Masalah terbesar dari kebijakan ini justru terletak pada landasan hukumnya. Berdasarkan Undang-Undang Nomor 33 Tahun 2004 tentang Perimbangan Keuangan antara Pemerintah Pusat dan Daerah, hak daerah atas dana bagi hasil dan alokasi umum dijamin secara tegas.
Dengan demikian, keputusan menteri yang memangkas TKD—tanpa revisi undang-undang—dapat dikategorikan bertentangan dengan prinsip hierarki peraturan perundang-undangan.
Keputusan menteri, secara hukum tata negara, tidak memiliki kewenangan untuk mengubah substansi undang-undang.
Secara formil, kepala daerah memiliki legal standing untuk menggugat keputusan tersebut ke lembaga Peradilan yang berwenang yakni Mahkamah Agung yang berkompeten mengadili konflik hukum peraturan pemerintah terhadap undang-undang.
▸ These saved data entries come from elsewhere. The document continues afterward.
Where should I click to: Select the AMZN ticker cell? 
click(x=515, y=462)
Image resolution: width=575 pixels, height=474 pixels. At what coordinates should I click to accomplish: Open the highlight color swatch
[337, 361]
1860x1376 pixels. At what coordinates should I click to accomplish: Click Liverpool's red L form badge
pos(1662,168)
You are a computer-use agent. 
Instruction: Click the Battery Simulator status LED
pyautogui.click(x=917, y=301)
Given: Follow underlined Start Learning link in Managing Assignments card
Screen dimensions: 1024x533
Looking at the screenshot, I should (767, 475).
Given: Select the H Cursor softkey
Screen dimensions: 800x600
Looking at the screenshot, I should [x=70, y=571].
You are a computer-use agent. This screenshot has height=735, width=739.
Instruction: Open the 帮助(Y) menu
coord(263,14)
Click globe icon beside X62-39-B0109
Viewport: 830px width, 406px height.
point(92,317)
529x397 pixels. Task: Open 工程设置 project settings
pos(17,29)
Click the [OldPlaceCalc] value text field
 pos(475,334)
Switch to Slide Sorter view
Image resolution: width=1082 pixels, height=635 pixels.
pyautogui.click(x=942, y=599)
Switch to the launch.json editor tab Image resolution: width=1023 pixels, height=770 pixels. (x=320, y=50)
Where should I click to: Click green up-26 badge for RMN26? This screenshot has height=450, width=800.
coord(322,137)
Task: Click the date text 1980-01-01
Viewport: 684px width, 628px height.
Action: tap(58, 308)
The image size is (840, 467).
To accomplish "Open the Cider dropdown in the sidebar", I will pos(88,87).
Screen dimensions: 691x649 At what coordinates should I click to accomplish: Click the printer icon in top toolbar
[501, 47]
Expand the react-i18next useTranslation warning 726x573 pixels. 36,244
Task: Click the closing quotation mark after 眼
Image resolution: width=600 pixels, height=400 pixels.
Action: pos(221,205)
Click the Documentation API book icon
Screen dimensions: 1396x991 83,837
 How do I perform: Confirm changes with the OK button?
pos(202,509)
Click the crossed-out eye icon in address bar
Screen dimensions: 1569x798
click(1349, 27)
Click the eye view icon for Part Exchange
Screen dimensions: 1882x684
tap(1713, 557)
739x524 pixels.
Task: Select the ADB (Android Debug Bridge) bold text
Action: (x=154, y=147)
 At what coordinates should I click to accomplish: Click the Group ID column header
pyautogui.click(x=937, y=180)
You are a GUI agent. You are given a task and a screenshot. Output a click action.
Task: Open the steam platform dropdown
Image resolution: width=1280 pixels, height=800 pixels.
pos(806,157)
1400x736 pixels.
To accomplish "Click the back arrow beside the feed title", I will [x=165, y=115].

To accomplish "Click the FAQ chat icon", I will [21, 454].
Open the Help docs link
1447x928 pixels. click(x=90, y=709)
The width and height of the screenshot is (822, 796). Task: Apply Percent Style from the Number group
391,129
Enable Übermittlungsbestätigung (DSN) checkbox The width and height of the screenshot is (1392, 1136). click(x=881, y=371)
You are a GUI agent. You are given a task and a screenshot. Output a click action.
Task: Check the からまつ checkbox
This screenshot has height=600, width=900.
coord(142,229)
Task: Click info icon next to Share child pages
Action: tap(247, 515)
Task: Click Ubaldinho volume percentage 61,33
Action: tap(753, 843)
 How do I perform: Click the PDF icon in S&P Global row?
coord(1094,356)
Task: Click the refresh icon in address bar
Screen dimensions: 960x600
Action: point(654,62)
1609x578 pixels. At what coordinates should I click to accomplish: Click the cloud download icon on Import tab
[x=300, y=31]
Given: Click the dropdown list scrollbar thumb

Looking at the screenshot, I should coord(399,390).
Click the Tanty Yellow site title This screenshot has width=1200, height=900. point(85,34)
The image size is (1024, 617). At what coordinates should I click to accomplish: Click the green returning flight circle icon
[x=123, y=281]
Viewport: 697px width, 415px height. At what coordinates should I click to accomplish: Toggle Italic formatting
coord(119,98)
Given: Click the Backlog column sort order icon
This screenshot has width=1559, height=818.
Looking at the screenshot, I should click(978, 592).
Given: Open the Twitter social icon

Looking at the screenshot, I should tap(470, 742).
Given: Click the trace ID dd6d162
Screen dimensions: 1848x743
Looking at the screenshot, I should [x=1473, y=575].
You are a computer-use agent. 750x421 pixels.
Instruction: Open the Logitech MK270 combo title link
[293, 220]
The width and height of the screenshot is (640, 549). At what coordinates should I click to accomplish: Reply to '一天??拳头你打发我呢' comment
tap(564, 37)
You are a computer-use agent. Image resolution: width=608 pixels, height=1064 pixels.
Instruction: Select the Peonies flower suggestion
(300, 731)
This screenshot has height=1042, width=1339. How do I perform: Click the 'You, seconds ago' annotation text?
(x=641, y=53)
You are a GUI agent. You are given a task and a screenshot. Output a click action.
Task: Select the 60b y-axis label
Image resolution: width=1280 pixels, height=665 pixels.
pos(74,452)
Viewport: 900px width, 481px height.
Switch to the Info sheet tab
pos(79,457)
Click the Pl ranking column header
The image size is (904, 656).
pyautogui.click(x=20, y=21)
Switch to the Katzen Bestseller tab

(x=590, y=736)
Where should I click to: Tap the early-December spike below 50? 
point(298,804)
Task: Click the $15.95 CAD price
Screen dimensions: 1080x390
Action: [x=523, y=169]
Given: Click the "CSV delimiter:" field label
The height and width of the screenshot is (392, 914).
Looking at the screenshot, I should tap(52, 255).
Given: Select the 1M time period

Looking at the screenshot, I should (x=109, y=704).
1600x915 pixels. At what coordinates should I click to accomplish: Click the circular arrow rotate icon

Tetapi realitas politik menunjukkan dilema: siapa berani menggugat atasan tertinggi, Presiden Prabowo Subianto, secara terbuka?
—
Dilema Moral Kepala Daerah
Para kepala daerah kini berada di persimpangan. Menggugat berarti menantang arus kekuasaan dan mengambil risiko politik besar. Namun diam berarti membiarkan hak konstitusional daerah dikikis perlahan.
Otonomi daerah yang dulu diperjuangkan dengan semangat reformasi kini tampak memudar. Kepala daerah seolah kembali menjadi pelaksana kebijakan pusat, bukan lagi mitra sejajar dalam sistem pemerintahan desentralistik. Padahal, di pundak merekalah cita-cita pembangunan berbasis kewilayahan seharusnya tumbuh.
—
Kreativitas Fiskal: Solusi atau Sekadar Retorika?
Pemerintah mendorong daerah agar kreatif menggali Pendapatan Asli Daerah (PAD). Tapi bagaimana kreativitas itu bisa tumbuh, jika ruang kewenangan daerah terus menyempit akibat sentralisasi kebijakan?
Banyak potensi strategis—dari tambang hingga perikanan—masih dikendalikan pusat, sementara daerah hanya menerima bagian yang kecil.
Kemandirian fiskal bukan sekadar soal inovasi, tapi soal kepercayaan dan pembagian kewenangan yang adil. Tanpa itu, seruan “daerah harus kreatif” terdengar seperti ironi di tengah kebijakan yang justru mengekang mereka.